The Committee to Protect Journalists will honor journalists from Brazil, India, Nicaragua and Tanzania with the 2019 International Press Freedom Awards, amid the erosion of press freedom in democracies around the globe. All of the winners will be honored at CPJ’s annual awards and benefit dinner. This year’s dinner will be chaired by Laurene Powell Jobs and Peter Lattman of the Emerson Collective. The videos for the awards will be produced by VICE Media. The event will take place in New York City on 21 November 2019.

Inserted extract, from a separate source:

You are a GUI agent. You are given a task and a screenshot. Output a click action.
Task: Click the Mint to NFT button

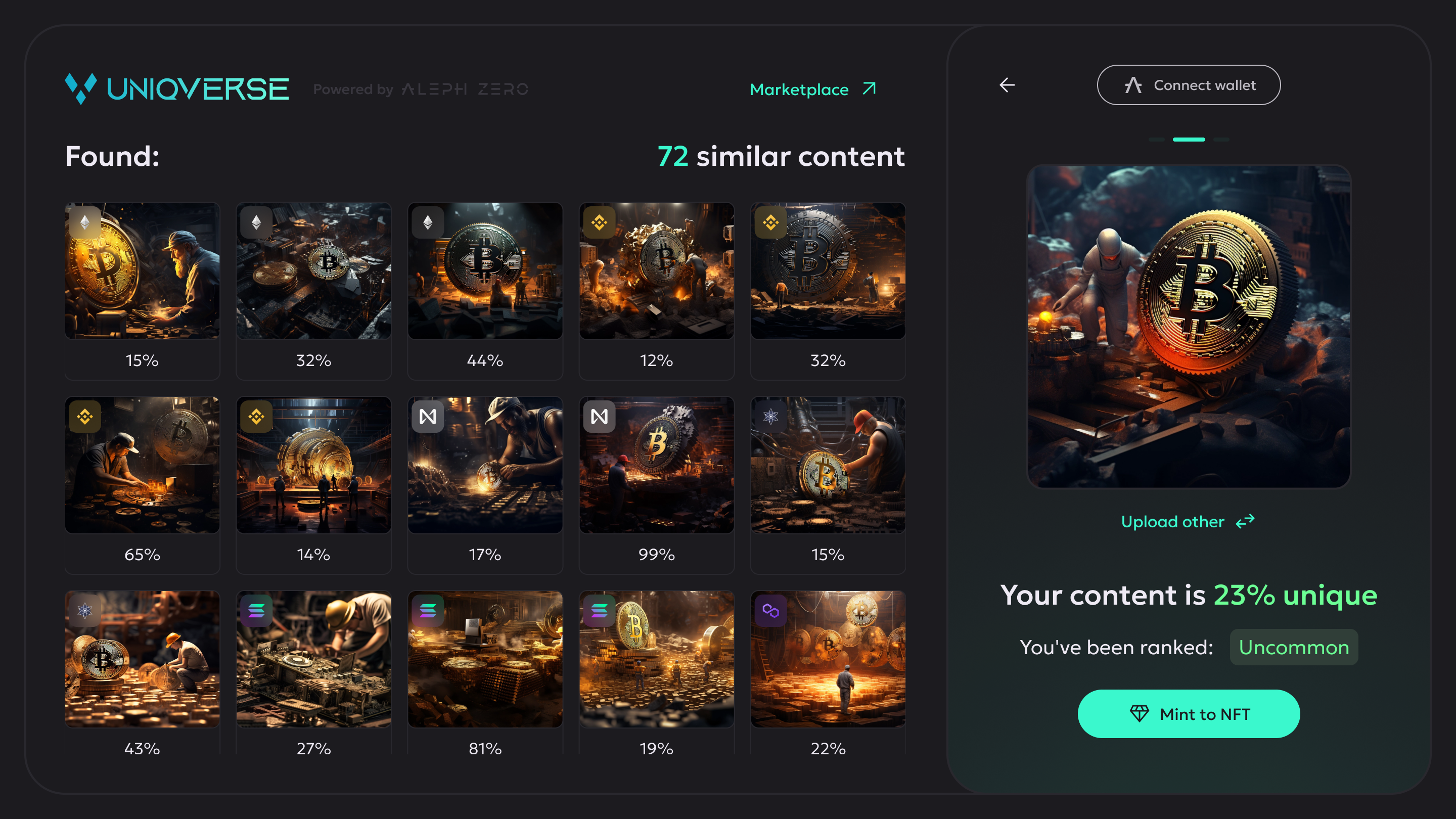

CPJ’s 2019 International Press Freedom Awards’ honorees include Tanzanian Maxence Melo Mubyazi, champion of online freedom of expression in Tanzania. Mubyazi co-founded and is the managing director of Jamii Forums, an online discussion site and source of breaking news. He has been charged under the country’s restrictive CyberCrimes Act and, in 2017, appeared in court 81 times.
Including Mubyazi, the nominees come from around the globe like Patrícia Campos Mello, a reporter and columnist at Brazil’s daily, Folha de S. Paulo. During the Brazilian presidential election campaign in 2018, Mello was attacked online and doxxed in response to her coverage of supporters of then presidential-candidate Jair Bolsonaro allegedly sponsoring bulk messaging in WhatsApp.
Neha Dixit, a freelance investigative journalist in India who covers human rights, has faced legal and physical threats, as well as online harassment, after reporting on alleged wrongdoing by right-wing nationalist groups and police.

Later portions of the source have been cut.